Gas Chromatographic Quantitative Analysis of Methanol in Wine: Operative Conditions, Optimization and Calibration Model Choice

Abstract

The influence of the wine distillation process on methanol content has been determined by quantitative analysis using gas chromatographic flame ionization (GC-FID) detection. A comparative study between direct injection of diluted wine and injection of distilled wine was performed. The distillation process does not affect methanol quantification in wines in proportions higher than 10%. While quantification performed on distilled samples gives more reliable results, a screening method for wine injection after a 1:5 water dilution could be employed. The proposed technique was found to be a compromise between the time consuming distillation process and direct wine injection. In the studied calibration range, the stability of the volatile compounds in the reference solution is concentration-dependent. The stability is higher in the less concentrated reference solution. To shorten the operation time, a stronger temperature ramp and carrier flow rate was employed. With these conditions, helium consumption and column thermal stress were increased.
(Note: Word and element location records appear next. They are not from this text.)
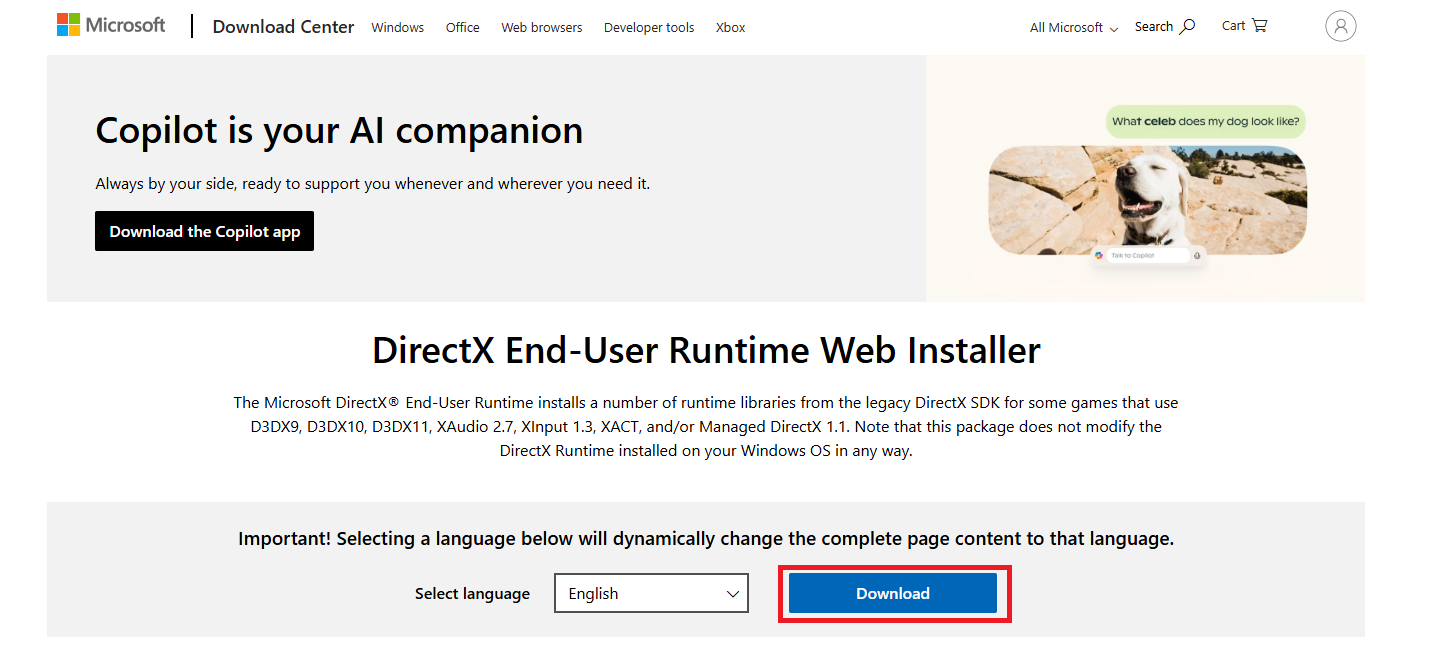The height and width of the screenshot is (659, 1430).
Task: Click the Talk to Copilot input field
Action: 1145,255
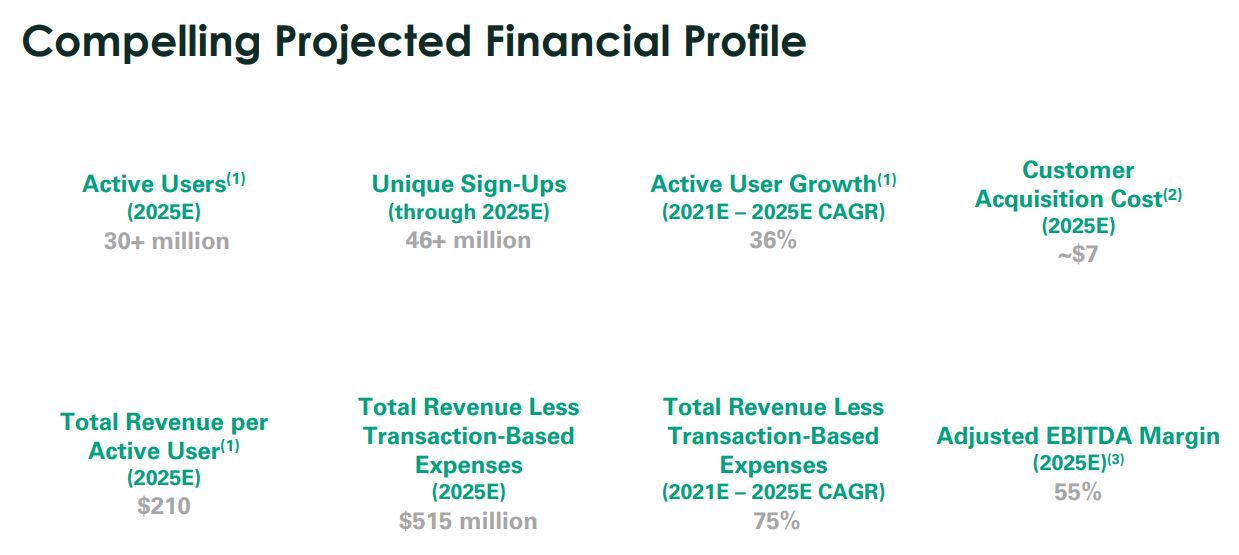The image size is (1239, 555).
Task: Click the CAGR period label above the 75% value
Action: pyautogui.click(x=773, y=492)
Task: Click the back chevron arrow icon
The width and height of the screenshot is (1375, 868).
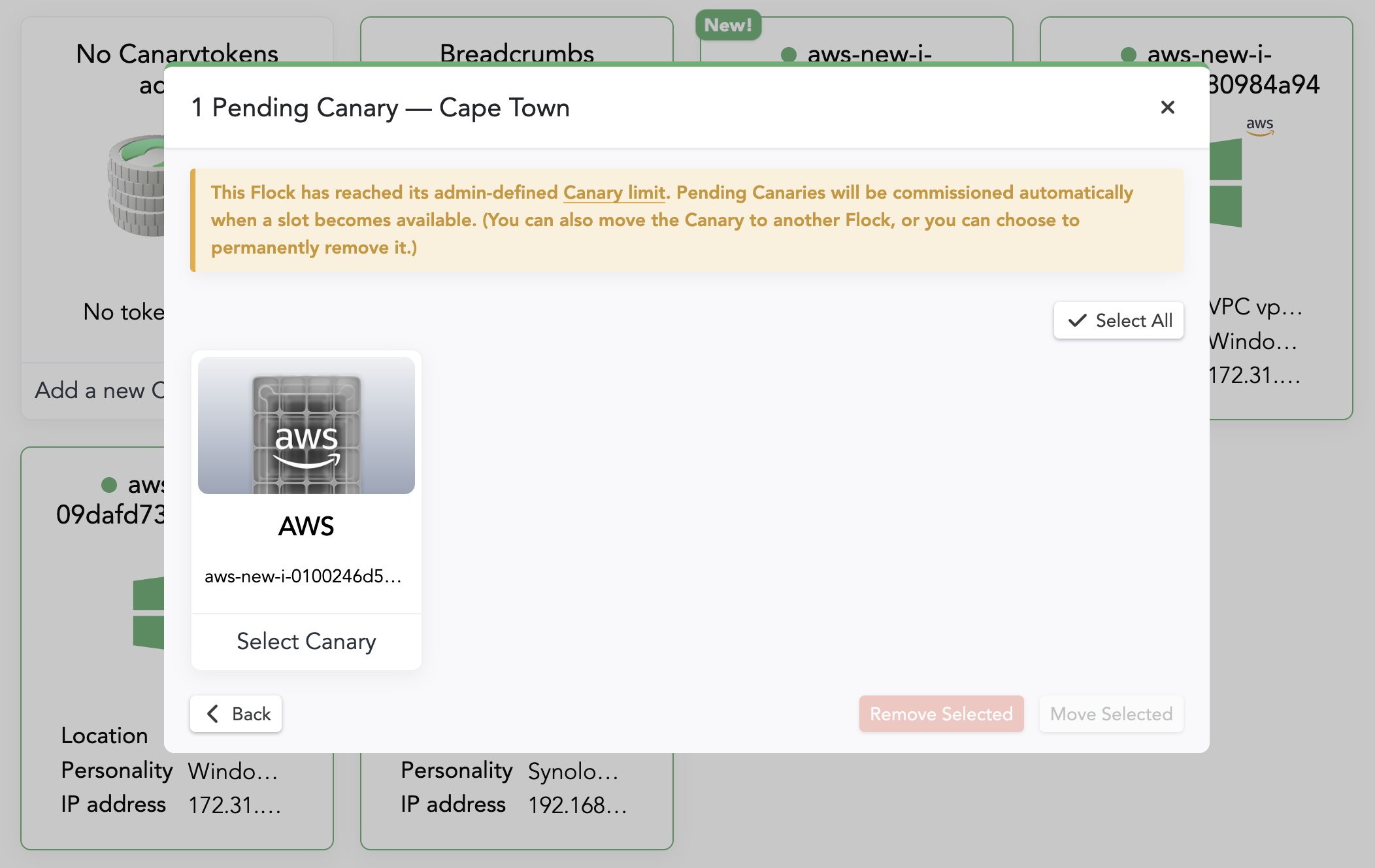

However, detection limits, calibration limits, and analytical method performances are not affected substantially by changing from normal to forced GC conditions. Statistical data evaluation were made using both ordinary (OLS) and bivariate least squares (BLS) calibration models. Further confirmation was obtained that limit of detection (LOD) values, calculated according to the 3σ approach, are lower than the respective Hubaux-Vos (H-V) calculation method. H-V LOD depends upon background noise, calibration parameters and the number of reference standard solutions employed in producing the calibration curve. These remarks are confirmed by both calibration models used.